> **Work to complete**:
1: In the news article on the Oppenheimer Park homeless camp, which political party does park commissioner John Coupar belong to?
2: Pick up the news article on the Oppenheimer Park homeless camp after its final sentence and carry it forward.

--- Begin Document text ---

By
Simon Little
Global News
Posted January 21, 2020 12:39 pm
The Vancouver Park Board held its first meeting since the winter break Monday night, but how to deal with the entrenched homeless camp at Oppenheimer Park was not on the agenda.
The board sent out a media release hours before the meeting saying that it was in the “final stages” of procuring a third party to help it facilitate a “decampment” of the park.
Hiring a third party was one of several key steps the board seemed to be necessary in early December, before it would seek an injunction to order campers to vacate. Amending the city’s camping in parks bylaw and securing housing for the campers are also required in that plan.
The release provided no timeline to hire the third party.
The Non-Partisan Association (NPA)’s John Coupar, one of two park commissioners who have been pushing for an injunction since early summer, said he’s frustrated with the board’s pace.
“The board works under majority rules. They are moving forward with some steps, I’m happy to see those steps going forward, though obviously I’d like to see them go a little faster,” he said.
“It’s taken longer than I would have liked.”

--- End Document text ---
--- Begin Provided information ---

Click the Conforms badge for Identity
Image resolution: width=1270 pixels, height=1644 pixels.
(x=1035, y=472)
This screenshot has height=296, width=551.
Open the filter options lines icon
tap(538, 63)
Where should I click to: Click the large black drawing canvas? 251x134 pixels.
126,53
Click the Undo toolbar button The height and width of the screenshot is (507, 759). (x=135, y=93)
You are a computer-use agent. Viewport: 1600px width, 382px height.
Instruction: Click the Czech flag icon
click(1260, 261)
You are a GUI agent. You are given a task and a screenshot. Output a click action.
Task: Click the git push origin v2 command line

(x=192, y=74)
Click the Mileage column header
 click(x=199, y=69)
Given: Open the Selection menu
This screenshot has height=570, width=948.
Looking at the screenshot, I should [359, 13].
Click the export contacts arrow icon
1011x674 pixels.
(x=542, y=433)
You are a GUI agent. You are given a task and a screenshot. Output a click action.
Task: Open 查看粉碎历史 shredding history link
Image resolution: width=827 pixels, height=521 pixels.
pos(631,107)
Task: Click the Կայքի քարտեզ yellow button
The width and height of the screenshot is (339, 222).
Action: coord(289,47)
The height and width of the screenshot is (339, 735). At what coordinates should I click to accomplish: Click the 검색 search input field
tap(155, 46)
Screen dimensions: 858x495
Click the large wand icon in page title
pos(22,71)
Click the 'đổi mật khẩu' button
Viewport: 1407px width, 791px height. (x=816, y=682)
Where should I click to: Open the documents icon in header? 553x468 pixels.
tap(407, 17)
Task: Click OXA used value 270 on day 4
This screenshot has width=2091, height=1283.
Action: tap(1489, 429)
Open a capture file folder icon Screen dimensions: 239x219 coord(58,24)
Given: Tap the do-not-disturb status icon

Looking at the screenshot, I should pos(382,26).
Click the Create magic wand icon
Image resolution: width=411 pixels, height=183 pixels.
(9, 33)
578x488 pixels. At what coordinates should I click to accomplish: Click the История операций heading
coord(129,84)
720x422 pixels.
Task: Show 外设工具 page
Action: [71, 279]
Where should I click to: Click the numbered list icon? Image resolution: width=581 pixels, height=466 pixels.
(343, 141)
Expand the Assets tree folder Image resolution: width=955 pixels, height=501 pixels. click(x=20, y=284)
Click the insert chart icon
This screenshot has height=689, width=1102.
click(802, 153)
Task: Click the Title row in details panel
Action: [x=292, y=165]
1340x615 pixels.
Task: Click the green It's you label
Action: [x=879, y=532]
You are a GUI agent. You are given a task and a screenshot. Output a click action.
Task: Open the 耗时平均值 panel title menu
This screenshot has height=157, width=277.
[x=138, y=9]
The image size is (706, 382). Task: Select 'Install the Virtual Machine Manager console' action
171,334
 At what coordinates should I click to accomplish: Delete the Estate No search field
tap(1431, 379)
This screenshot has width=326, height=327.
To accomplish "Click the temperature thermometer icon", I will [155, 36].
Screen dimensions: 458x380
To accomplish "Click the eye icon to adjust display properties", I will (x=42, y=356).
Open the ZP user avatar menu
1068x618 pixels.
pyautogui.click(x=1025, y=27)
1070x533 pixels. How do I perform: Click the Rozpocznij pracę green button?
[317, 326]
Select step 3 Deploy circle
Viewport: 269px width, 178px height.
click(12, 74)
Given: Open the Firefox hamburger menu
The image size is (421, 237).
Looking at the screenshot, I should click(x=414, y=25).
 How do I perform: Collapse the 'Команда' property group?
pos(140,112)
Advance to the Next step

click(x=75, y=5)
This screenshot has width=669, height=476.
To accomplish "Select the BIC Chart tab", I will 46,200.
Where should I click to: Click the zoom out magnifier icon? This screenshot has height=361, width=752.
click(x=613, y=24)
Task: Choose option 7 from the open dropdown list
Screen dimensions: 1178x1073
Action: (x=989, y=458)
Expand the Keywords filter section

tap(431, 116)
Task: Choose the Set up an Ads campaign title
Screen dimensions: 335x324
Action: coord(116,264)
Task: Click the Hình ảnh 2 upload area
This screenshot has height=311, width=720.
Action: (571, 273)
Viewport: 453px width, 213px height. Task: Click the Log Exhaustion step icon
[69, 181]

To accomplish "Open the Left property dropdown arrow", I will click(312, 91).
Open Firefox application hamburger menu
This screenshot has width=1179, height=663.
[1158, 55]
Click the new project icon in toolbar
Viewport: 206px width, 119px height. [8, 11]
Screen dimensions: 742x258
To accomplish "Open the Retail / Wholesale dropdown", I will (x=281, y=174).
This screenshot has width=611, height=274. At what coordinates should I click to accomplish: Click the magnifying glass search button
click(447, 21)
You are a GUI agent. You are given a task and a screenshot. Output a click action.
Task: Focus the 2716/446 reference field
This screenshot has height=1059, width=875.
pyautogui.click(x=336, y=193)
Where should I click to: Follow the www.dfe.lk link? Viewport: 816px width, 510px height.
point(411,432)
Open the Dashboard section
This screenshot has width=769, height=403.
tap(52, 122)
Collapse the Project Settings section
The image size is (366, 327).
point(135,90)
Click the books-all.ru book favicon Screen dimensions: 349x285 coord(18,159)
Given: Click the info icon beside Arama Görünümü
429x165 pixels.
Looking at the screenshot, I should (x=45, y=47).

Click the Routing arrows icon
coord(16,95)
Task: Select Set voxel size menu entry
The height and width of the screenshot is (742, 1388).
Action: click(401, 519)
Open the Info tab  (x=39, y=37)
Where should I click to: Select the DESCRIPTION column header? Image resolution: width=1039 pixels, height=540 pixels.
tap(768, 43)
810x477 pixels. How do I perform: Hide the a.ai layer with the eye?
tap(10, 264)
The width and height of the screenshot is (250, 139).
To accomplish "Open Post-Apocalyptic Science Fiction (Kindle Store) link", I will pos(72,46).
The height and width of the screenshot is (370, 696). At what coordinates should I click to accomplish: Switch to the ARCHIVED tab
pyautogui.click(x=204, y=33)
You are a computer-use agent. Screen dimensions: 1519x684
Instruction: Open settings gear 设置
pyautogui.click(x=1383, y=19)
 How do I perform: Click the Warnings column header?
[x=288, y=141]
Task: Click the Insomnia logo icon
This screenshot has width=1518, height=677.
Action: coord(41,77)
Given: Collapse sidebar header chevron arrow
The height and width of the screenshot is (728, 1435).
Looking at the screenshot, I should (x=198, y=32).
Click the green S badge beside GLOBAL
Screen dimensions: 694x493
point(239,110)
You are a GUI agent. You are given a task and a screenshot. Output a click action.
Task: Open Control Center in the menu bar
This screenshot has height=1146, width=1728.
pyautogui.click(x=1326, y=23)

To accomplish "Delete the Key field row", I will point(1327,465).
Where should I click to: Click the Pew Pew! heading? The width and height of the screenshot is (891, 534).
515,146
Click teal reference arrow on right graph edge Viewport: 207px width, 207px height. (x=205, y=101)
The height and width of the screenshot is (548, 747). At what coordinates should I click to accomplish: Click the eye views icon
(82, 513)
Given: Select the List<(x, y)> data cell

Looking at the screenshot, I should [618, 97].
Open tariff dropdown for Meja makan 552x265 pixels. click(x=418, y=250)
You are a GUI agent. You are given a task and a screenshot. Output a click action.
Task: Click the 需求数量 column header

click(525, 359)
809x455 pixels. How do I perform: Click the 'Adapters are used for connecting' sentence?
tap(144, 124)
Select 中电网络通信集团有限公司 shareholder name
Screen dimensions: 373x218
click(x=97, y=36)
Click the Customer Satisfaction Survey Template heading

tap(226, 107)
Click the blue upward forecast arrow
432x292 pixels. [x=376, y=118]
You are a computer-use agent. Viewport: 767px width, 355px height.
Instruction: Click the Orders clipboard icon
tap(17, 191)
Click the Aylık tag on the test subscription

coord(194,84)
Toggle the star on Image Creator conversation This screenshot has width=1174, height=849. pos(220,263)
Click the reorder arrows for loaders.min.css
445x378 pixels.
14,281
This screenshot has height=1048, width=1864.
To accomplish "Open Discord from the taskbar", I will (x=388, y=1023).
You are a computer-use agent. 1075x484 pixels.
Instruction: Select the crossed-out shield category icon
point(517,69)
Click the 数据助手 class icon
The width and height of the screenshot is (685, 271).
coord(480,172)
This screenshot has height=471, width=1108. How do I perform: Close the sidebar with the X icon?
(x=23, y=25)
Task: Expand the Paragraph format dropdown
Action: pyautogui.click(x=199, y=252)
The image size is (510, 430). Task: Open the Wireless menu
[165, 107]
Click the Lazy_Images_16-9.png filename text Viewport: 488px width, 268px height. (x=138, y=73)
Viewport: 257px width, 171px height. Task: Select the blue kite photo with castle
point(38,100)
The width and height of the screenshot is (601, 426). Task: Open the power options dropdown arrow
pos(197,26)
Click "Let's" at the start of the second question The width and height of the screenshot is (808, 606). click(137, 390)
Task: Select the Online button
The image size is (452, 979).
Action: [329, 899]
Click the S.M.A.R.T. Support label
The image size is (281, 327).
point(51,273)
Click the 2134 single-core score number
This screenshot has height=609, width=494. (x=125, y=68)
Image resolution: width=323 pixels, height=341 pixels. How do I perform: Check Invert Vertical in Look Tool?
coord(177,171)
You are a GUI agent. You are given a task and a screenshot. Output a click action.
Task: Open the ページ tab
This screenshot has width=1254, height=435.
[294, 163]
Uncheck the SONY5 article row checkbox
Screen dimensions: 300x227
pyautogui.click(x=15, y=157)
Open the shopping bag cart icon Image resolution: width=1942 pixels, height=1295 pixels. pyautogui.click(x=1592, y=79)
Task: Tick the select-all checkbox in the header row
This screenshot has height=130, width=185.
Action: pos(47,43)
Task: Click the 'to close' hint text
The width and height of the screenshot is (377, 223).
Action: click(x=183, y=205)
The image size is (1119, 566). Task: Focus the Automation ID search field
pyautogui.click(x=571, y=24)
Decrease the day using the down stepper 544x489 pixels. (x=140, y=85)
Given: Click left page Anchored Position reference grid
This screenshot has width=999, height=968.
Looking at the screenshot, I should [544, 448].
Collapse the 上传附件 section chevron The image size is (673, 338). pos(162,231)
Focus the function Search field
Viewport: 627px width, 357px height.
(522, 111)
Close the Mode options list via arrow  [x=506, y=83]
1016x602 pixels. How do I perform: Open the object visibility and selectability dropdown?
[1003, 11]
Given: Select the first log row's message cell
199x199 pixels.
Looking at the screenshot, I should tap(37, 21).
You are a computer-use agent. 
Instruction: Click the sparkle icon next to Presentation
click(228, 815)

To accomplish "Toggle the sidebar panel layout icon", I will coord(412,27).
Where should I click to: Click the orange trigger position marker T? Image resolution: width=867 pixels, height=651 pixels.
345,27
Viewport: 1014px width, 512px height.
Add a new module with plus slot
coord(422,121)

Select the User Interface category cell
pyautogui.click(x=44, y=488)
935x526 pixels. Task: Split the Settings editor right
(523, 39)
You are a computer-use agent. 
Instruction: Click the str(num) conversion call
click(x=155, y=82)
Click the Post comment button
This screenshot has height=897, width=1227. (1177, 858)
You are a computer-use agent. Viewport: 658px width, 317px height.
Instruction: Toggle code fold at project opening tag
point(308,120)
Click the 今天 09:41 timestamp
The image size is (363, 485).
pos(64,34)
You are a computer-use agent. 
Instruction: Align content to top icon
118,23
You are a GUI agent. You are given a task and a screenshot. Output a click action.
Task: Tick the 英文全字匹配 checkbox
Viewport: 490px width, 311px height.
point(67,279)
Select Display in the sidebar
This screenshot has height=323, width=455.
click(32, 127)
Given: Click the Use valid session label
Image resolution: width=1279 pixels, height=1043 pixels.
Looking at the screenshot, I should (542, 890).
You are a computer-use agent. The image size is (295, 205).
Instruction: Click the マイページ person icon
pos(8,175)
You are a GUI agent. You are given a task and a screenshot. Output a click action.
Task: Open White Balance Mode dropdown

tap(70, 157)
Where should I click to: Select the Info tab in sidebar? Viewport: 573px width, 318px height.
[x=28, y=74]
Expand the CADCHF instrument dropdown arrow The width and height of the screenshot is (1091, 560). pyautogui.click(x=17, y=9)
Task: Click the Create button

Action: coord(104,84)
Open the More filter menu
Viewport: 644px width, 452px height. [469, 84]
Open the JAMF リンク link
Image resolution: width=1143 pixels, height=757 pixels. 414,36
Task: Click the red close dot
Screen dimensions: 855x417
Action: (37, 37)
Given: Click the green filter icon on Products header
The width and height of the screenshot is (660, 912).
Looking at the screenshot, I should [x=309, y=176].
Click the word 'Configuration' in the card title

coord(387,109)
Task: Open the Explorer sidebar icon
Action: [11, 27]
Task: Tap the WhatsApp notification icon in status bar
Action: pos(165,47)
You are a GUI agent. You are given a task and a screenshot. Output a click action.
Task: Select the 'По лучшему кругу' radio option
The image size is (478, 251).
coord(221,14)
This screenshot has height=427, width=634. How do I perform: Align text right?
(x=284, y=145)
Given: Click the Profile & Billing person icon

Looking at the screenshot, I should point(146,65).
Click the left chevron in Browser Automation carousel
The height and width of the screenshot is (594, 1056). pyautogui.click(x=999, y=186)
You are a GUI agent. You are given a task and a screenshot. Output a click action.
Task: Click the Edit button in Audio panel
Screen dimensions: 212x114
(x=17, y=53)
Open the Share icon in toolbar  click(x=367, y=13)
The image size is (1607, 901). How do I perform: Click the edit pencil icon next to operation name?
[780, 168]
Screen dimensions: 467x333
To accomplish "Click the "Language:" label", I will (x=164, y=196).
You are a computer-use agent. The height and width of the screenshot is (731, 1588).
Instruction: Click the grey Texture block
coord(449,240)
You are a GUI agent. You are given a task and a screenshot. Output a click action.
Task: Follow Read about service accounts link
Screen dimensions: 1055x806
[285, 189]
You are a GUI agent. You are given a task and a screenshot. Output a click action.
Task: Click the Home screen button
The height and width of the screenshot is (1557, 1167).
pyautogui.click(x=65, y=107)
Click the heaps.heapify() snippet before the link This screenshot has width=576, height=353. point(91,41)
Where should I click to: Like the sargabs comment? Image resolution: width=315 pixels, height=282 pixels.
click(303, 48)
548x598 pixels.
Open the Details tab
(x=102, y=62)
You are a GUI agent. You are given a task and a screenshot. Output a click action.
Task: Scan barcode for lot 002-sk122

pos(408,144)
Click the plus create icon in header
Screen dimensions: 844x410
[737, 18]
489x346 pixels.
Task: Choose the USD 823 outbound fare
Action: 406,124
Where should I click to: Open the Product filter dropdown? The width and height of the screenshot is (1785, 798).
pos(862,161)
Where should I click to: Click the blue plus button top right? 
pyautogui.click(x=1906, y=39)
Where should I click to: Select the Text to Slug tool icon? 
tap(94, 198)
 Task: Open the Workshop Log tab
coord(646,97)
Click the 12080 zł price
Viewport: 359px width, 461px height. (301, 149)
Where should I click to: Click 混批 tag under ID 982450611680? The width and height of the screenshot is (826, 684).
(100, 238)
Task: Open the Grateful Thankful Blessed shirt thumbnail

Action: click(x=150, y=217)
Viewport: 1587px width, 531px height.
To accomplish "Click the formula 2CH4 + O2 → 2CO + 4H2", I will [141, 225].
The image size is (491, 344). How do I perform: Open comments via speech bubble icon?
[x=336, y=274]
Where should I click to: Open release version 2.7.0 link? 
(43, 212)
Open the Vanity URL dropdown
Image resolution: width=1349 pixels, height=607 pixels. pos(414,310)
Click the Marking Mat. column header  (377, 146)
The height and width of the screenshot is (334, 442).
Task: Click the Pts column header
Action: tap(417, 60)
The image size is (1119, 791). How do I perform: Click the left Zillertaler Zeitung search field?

--- End Provided information ---

> **Per-task outputs**:
1: The Non-Partisan Association (NPA).

2:
Coupar said area residents and nearby businesses are feeling forgotten by the city as the situation in the park deteriorates, pointing to a deadly assault on New Year’s Day.
But former board chair and Green Commissioner Stuart Mackinnon defended the board’s approach, saying clearing the park without a bigger plan is pointless.
“Get an injunction and where will those people go?” he asked.
“They’re not going to go to Point Grey (Park), they’re not going to go to Killarney, they’re going to stay there, but they’re going to be on the streets, they’re going to be in the doorways, they’re going to be in the alleyways. How is that better?”
Mackinnon couldn’t say when the board would bring on its third-party consultant, other than to say an announcement was “imminent.”
But he said the board has been left to deal with an issue — homelessness — that is far out of the scope of its powers or resources.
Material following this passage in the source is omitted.